Re: RFC: Devices, buses and hotplug

Roger Gammans (rgammans@computer-surgery.co.uk)
Mon, 7 Jun 1999 19:54:09 +0100


In article <199906061910.MAA30421@pizda.davem.net>, David S. Miller
<davem@redhat.com> writes
> Anyway... one question. Who does the byte swapping, the host CPU
> or the peripheral?
>
> If the answer is 'host CPU', then my response is I can write clean
> code that is faster because it takes advantage of big endian
> peripheral support.
>
>Nope, the host CPU does it, but at _ZERO_ cost. You have two ways
>usually to get it done:
>
>1) Load/Store instruction attributes:
>
>2) MMU translations

Erm. There is a third way it could be done. I don't know about any
specific implementations but the Backplane/bus bridge could implement
byte swapping merely by the way the data lines are connected.
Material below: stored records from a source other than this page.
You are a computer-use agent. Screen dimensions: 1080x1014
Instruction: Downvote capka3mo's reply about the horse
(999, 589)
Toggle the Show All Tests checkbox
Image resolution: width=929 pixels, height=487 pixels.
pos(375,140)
If I had this problem and was building a motherboard, I would seriously
consider going this route, unless there was a good reason not to.

Judging by the rest of this thread I assume no-one does it, which is a
shame. But I suppose if endian-ness was never specified.... sigh.

TTFN

-- 
Roger Gammans
"If I have trouble installing Linux, something is wrong. Very wrong."